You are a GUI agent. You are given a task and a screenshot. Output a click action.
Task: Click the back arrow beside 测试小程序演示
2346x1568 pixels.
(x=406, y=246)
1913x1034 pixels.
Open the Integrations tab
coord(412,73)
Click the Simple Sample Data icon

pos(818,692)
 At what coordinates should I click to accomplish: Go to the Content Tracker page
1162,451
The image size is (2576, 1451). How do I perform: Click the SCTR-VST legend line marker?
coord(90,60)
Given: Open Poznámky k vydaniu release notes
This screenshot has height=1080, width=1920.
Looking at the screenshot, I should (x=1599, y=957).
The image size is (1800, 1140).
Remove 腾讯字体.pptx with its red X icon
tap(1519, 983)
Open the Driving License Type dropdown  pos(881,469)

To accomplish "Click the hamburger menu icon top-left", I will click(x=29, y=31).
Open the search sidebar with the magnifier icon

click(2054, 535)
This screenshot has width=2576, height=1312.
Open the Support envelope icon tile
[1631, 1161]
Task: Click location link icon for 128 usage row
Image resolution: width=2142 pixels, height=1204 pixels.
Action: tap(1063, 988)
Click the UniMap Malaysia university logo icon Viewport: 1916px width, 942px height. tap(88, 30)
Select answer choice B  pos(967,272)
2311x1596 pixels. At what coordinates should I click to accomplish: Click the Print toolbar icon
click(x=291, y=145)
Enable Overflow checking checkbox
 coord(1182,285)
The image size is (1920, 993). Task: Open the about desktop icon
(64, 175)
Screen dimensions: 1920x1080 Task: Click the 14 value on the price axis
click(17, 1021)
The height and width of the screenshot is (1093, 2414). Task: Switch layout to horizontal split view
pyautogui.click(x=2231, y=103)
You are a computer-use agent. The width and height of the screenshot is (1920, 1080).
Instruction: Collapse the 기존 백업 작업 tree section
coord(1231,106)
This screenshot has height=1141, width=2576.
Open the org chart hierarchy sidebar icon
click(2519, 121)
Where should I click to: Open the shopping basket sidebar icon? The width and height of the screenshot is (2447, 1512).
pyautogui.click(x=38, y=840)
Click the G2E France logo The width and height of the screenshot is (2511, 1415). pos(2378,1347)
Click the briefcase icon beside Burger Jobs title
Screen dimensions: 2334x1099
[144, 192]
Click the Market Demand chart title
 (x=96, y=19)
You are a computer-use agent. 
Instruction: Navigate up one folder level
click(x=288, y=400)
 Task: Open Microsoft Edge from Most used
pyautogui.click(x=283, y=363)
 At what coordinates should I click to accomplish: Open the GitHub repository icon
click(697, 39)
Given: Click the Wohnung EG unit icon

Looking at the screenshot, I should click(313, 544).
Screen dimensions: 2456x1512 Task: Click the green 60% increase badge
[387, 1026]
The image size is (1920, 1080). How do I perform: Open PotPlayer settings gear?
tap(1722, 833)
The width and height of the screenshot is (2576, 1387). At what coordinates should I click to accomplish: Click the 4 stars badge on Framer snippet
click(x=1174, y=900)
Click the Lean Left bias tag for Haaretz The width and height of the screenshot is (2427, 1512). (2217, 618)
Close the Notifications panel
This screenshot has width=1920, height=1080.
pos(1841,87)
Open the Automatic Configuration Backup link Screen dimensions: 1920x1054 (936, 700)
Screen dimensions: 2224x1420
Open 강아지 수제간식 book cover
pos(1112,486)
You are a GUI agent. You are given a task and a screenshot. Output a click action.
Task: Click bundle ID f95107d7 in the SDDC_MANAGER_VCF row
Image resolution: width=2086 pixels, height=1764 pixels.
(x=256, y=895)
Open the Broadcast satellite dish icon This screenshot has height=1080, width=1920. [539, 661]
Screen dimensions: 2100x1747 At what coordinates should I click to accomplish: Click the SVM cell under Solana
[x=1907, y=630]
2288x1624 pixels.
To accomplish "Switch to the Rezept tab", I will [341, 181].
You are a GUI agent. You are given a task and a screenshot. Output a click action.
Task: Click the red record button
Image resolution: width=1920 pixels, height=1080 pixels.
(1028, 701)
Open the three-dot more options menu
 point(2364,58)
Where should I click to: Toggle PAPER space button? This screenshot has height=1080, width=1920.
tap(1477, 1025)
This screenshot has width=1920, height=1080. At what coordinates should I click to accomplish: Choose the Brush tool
▬▬▬▬▬▬
**What you should do**
Please repeat each entry exactly as written.

**Task solution**
You are a GUI agent. You are given a task and a screenshot. Output a click action.
Task: Click the back arrow beside 测试小程序演示
2346x1568 pixels.
(x=406, y=246)
1913x1034 pixels.
Open the Integrations tab
coord(412,73)
Click the Simple Sample Data icon

pos(818,692)
 At what coordinates should I click to accomplish: Go to the Content Tracker page
1162,451
The image size is (2576, 1451). How do I perform: Click the SCTR-VST legend line marker?
coord(90,60)
Given: Open Poznámky k vydaniu release notes
This screenshot has height=1080, width=1920.
Looking at the screenshot, I should (x=1599, y=957).
The image size is (1800, 1140).
Remove 腾讯字体.pptx with its red X icon
tap(1519, 983)
Open the Driving License Type dropdown  pos(881,469)

To accomplish "Click the hamburger menu icon top-left", I will click(x=29, y=31).
Open the search sidebar with the magnifier icon

click(2054, 535)
This screenshot has width=2576, height=1312.
Open the Support envelope icon tile
[1631, 1161]
Task: Click location link icon for 128 usage row
Image resolution: width=2142 pixels, height=1204 pixels.
Action: tap(1063, 988)
Click the UniMap Malaysia university logo icon Viewport: 1916px width, 942px height. tap(88, 30)
Select answer choice B  pos(967,272)
2311x1596 pixels. At what coordinates should I click to accomplish: Click the Print toolbar icon
click(x=291, y=145)
Enable Overflow checking checkbox
 coord(1182,285)
The image size is (1920, 993). Task: Open the about desktop icon
(64, 175)
Screen dimensions: 1920x1080 Task: Click the 14 value on the price axis
click(17, 1021)
The height and width of the screenshot is (1093, 2414). Task: Switch layout to horizontal split view
pyautogui.click(x=2231, y=103)
You are a computer-use agent. The width and height of the screenshot is (1920, 1080).
Instruction: Collapse the 기존 백업 작업 tree section
coord(1231,106)
This screenshot has height=1141, width=2576.
Open the org chart hierarchy sidebar icon
click(2519, 121)
Where should I click to: Open the shopping basket sidebar icon? The width and height of the screenshot is (2447, 1512).
pyautogui.click(x=38, y=840)
Click the G2E France logo The width and height of the screenshot is (2511, 1415). pos(2378,1347)
Click the briefcase icon beside Burger Jobs title
Screen dimensions: 2334x1099
[144, 192]
Click the Market Demand chart title
 (x=96, y=19)
You are a computer-use agent. 
Instruction: Navigate up one folder level
click(x=288, y=400)
 Task: Open Microsoft Edge from Most used
pyautogui.click(x=283, y=363)
 At what coordinates should I click to accomplish: Open the GitHub repository icon
click(697, 39)
Given: Click the Wohnung EG unit icon

Looking at the screenshot, I should click(313, 544).
Screen dimensions: 2456x1512 Task: Click the green 60% increase badge
[387, 1026]
The image size is (1920, 1080). How do I perform: Open PotPlayer settings gear?
tap(1722, 833)
The width and height of the screenshot is (2576, 1387). At what coordinates should I click to accomplish: Click the 4 stars badge on Framer snippet
click(x=1174, y=900)
Click the Lean Left bias tag for Haaretz The width and height of the screenshot is (2427, 1512). (2217, 618)
Close the Notifications panel
This screenshot has width=1920, height=1080.
pos(1841,87)
Open the Automatic Configuration Backup link Screen dimensions: 1920x1054 (936, 700)
Screen dimensions: 2224x1420
Open 강아지 수제간식 book cover
pos(1112,486)
You are a GUI agent. You are given a task and a screenshot. Output a click action.
Task: Click bundle ID f95107d7 in the SDDC_MANAGER_VCF row
Image resolution: width=2086 pixels, height=1764 pixels.
(x=256, y=895)
Open the Broadcast satellite dish icon This screenshot has height=1080, width=1920. [539, 661]
Screen dimensions: 2100x1747 At what coordinates should I click to accomplish: Click the SVM cell under Solana
[x=1907, y=630]
2288x1624 pixels.
To accomplish "Switch to the Rezept tab", I will [341, 181].
You are a GUI agent. You are given a task and a screenshot. Output a click action.
Task: Click the red record button
Image resolution: width=1920 pixels, height=1080 pixels.
(1028, 701)
Open the three-dot more options menu
 point(2364,58)
Where should I click to: Toggle PAPER space button? This screenshot has height=1080, width=1920.
tap(1477, 1025)
This screenshot has width=1920, height=1080. At what coordinates should I click to accomplish: Choose the Brush tool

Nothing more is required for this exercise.